Of course, the lights might already be off in an office building at night, when wind usually blows strongest. In that case, refrigerated warehouses and data centers could also provide ancillary services. Unlike most of the demand response today, which is mostly large loads from single sources, the patchwork of ancillary services would be aggregated loads from within one location (lights dimmed just a little, HVAC cycled off shortly), as well as aggregation across various sites.

Even with technical feasibility checked off the list, there are more challenges to fast demand response, including forecasting what’s available. Kiliccote described commercial building load as “erratic," though more sophisticated analytics could help on that front.

On the utility and ISO side, there is also an issue of localization. Ideally, when the clouds clear and solar arrays in one neighborhood suddenly start pumping power onto the grid, the balancing services would also come from the same area. Currently, the markets and the grid are not built for that sort of localized response.

“In PJM, there’s not a surgical removal of load on the grid,” said Kiliccote, referencing PJM because it is the one ISO who is further along than others in testing these markets. She noted that a lot of work is being done all over, however, and this could be worked out in the next two to three years.

Kiliccote’s outlook could come across as bullish given the market, technical and regulatory challenges. “We see a lot of customers that are being cautious about when they’re using energy and they’re installing energy information systems,” she countered. Many ESCOs are also helping businesses traverse the demand response landscape to raise money to fund retrofits. “A lot of chains are also paying attention,” said Kiliccote. “There is a growing awareness of how much energy is being used and when it’s being used.”

Another development that could help bring DR into ancillary markets is the OpenADR standard, which is a communications standard for automated demand response. Currently, it is just a fairly crude communications standard, but the OpenADR Alliance is working on a standard that would allow for DR to participate in these sorts of markets. 

Surgical demand response is already happening at a variety of places. Powerit Solutions provides cloud-based, automated demand response to industrial sites so that they can seamlessly drop load without completely shutting down.

Marriott hotel chains have teamed up with Constellation to leverage smart building systems to play in energy markets across the country. Startups Viridity Energy and Enbala Power Networks are part of a PJM program to let small-scale projects sell their power into frequency regulation markets. EnerNOC is using DR to manage mind in Bonneville Power Administration’s territory and has said the resource can respond in near-real time.

Even if those are one-off examples, every ISO is looking hard at this issue. On the other side, there is still a long way to go with customer engagement, said Kiliccote. Make no mistake about it: these are complicated, constantly evolving markets. But where there’s money to be made without too much downside, industrial and commercial companies will likely participate. “We wanted customers to be able to participate because it’s the right thing to do,” said Kiliccote, “but also because it creates value for them.”
========
WHAT THE TASK ASKS
According to the passage above on demand response, what does Powerit Solutions provide to industrial sites?

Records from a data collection
========
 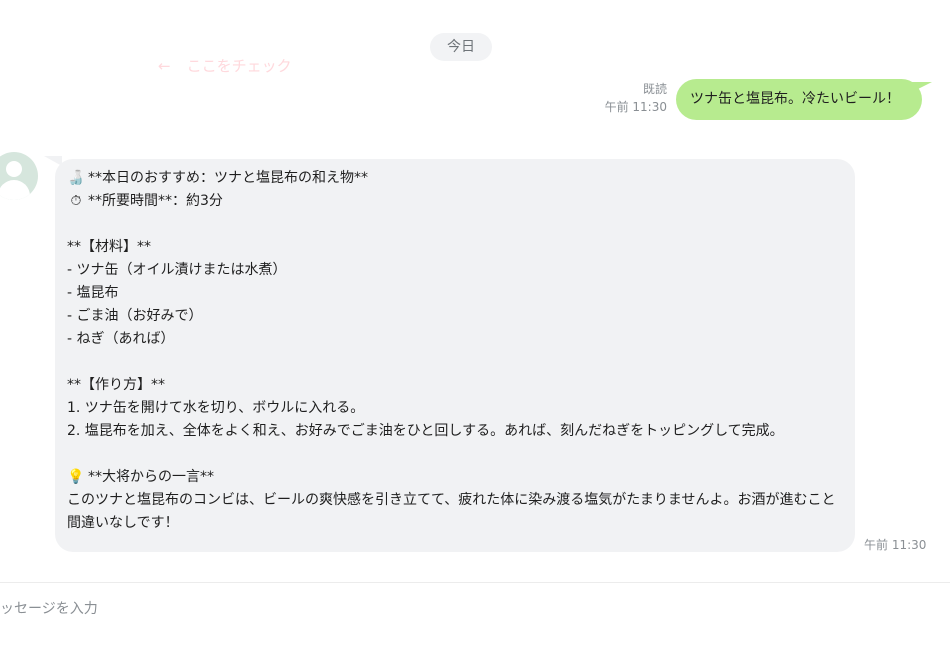 I want to click on stopwatch-icon: ⏱, so click(x=76, y=201).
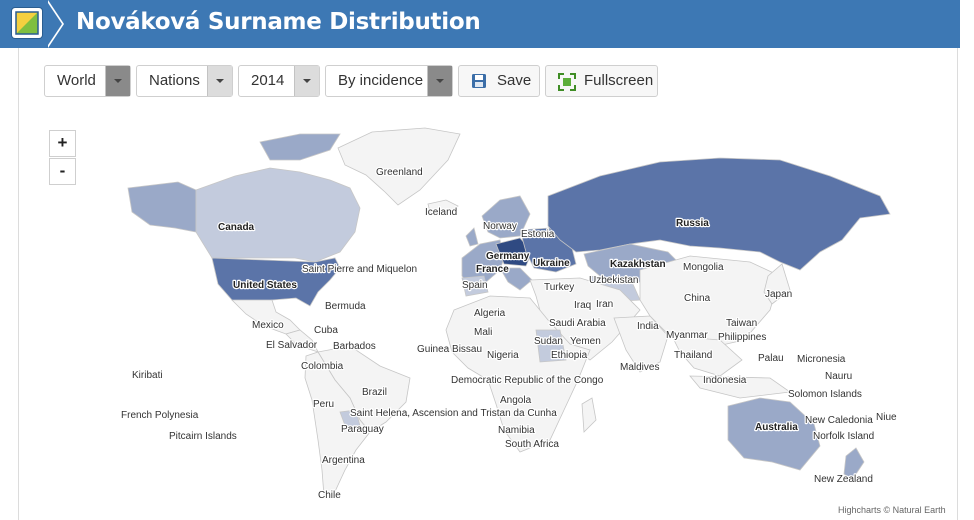  I want to click on label-ethiopia: Ethiopia, so click(570, 356).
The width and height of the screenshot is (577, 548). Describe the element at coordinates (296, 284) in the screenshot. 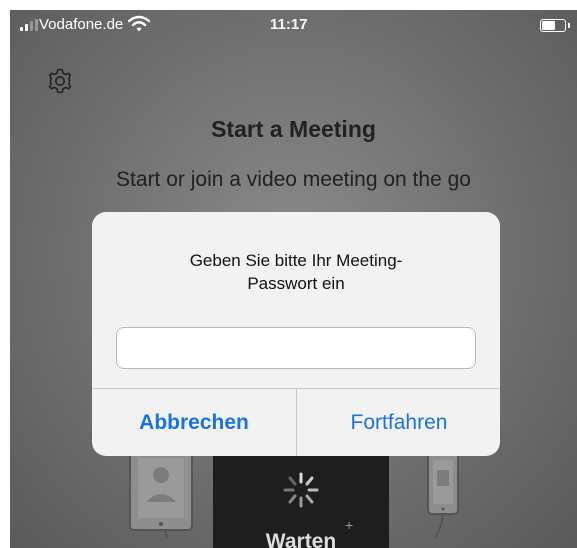

I see `dialog-message-line2: Passwort ein` at that location.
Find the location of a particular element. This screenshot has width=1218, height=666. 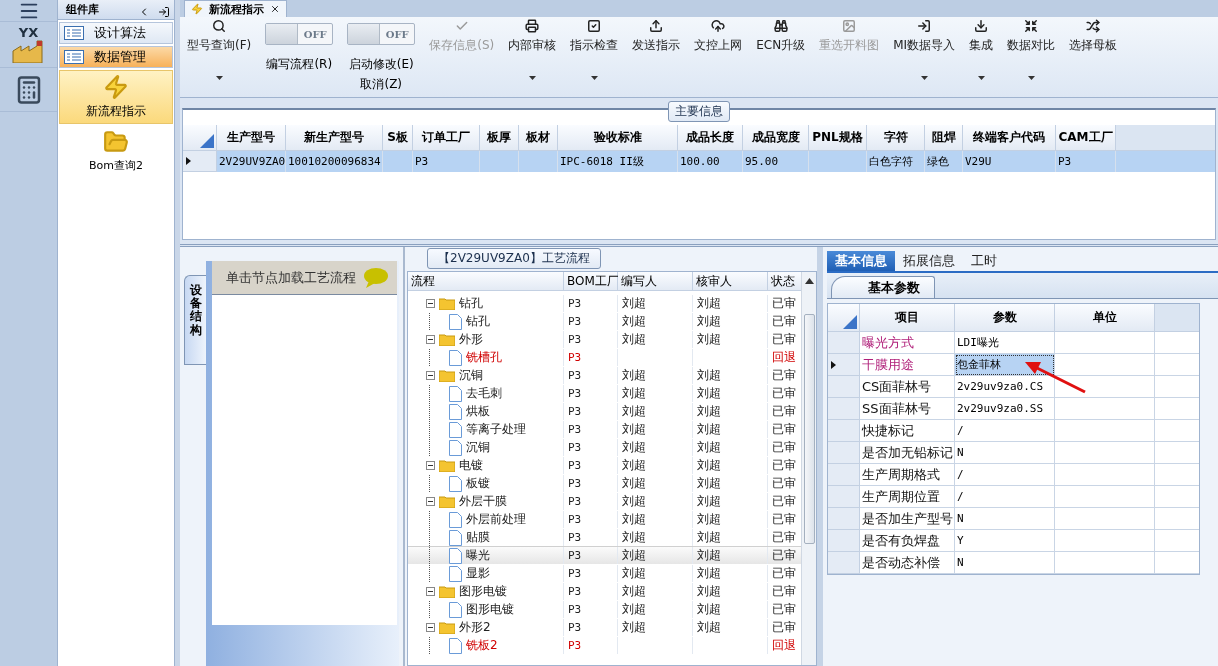

table-cell: Y is located at coordinates (1005, 541).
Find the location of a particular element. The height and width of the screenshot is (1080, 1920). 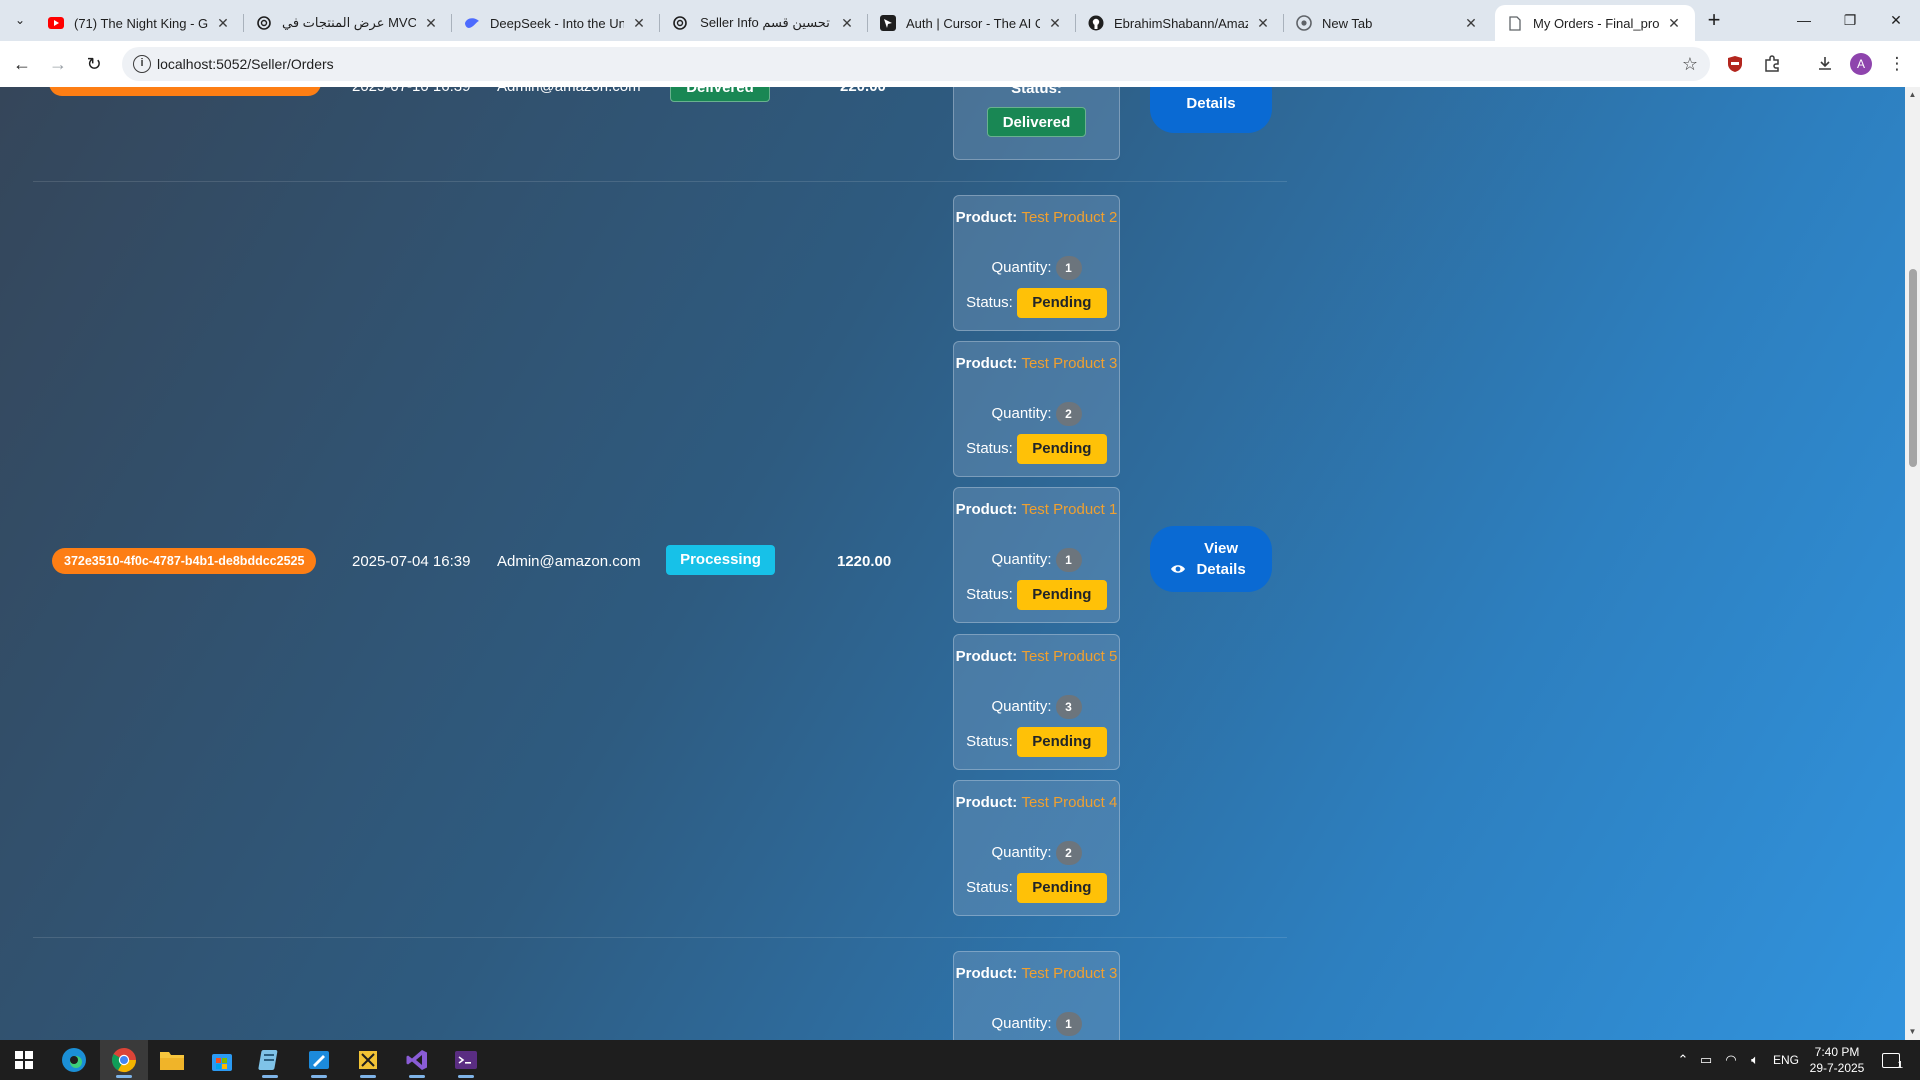

github-icon is located at coordinates (1096, 23).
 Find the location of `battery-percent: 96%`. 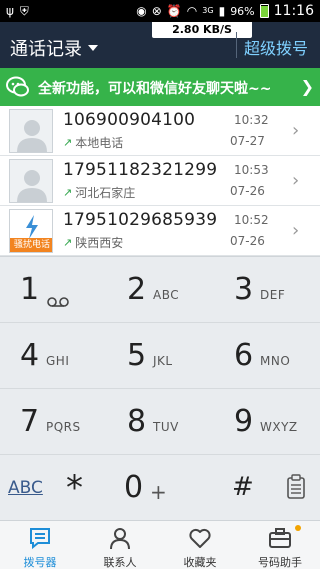

battery-percent: 96% is located at coordinates (242, 11).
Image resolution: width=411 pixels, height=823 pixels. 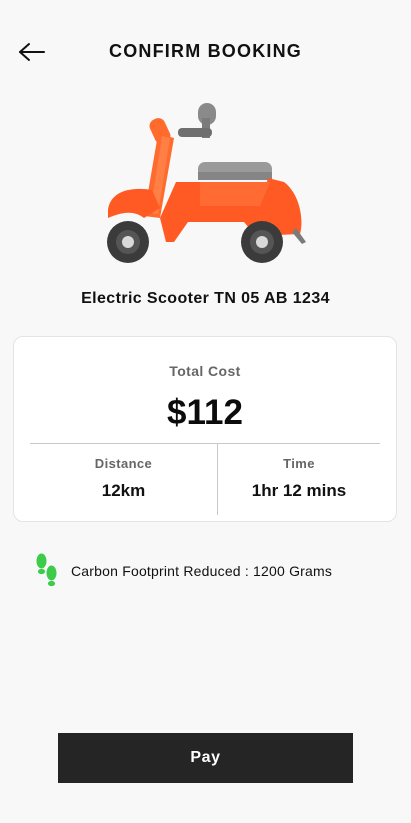 I want to click on footprints-icon, so click(x=46, y=570).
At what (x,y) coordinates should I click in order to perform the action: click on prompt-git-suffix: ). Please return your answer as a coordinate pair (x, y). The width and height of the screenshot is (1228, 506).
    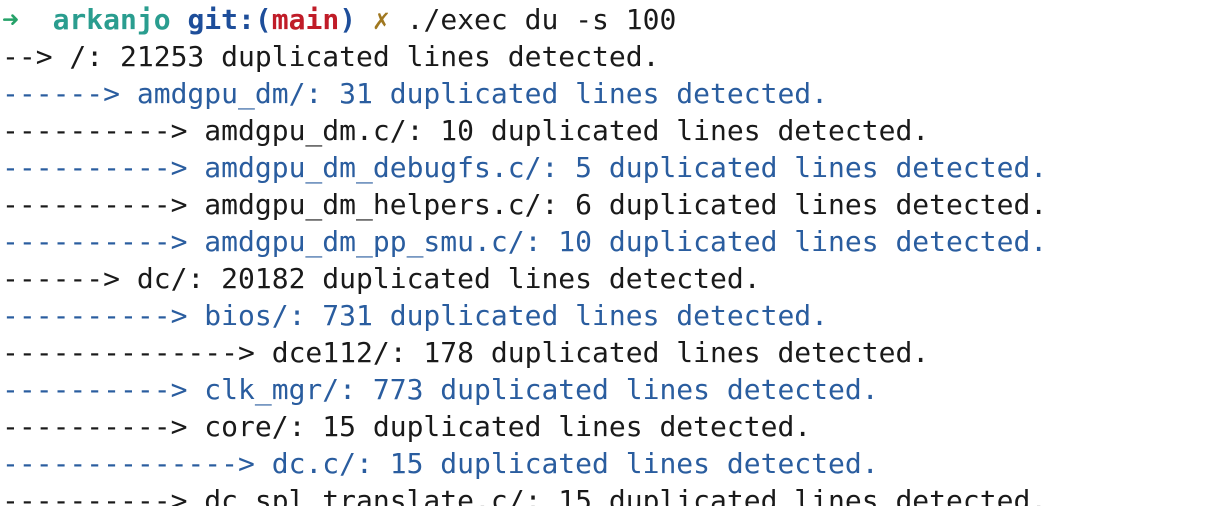
    Looking at the image, I should click on (348, 20).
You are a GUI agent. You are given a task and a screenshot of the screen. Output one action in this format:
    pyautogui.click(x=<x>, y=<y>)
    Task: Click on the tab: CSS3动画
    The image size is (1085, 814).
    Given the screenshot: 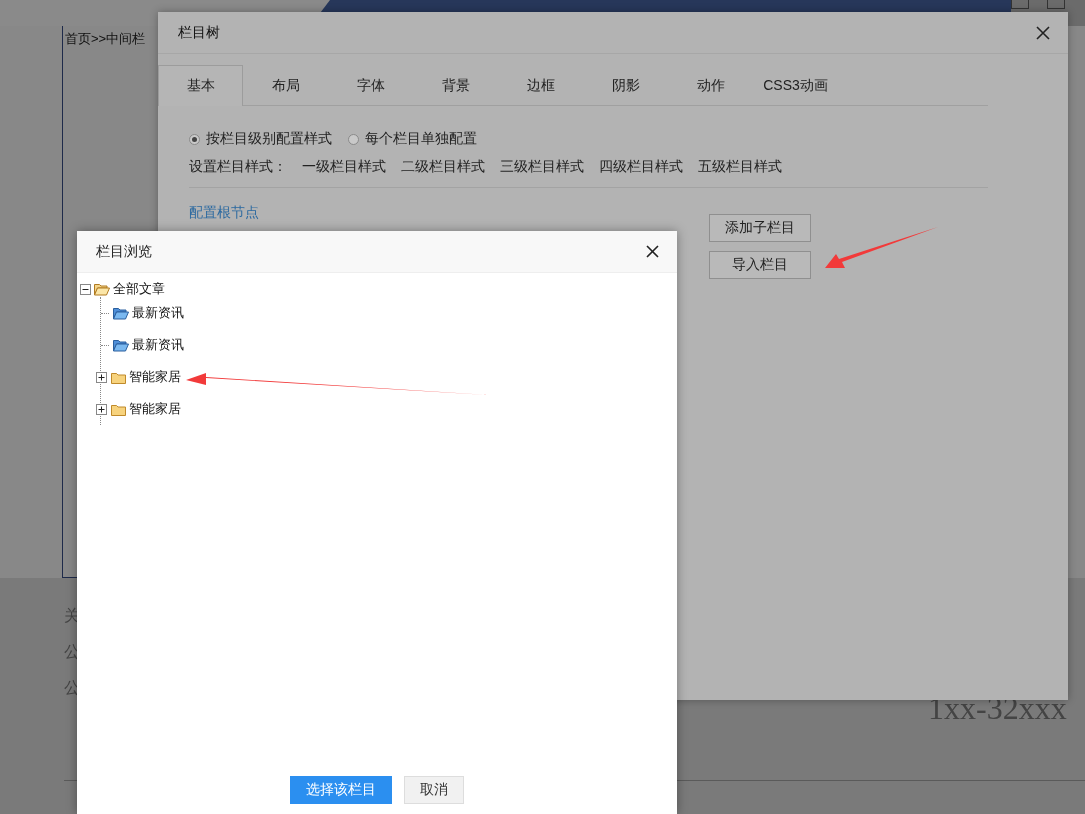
========
EXERCISE OUTPUT
Cloud-based, automated demand response, so that the sites can seamlessly drop load without completely shutting down.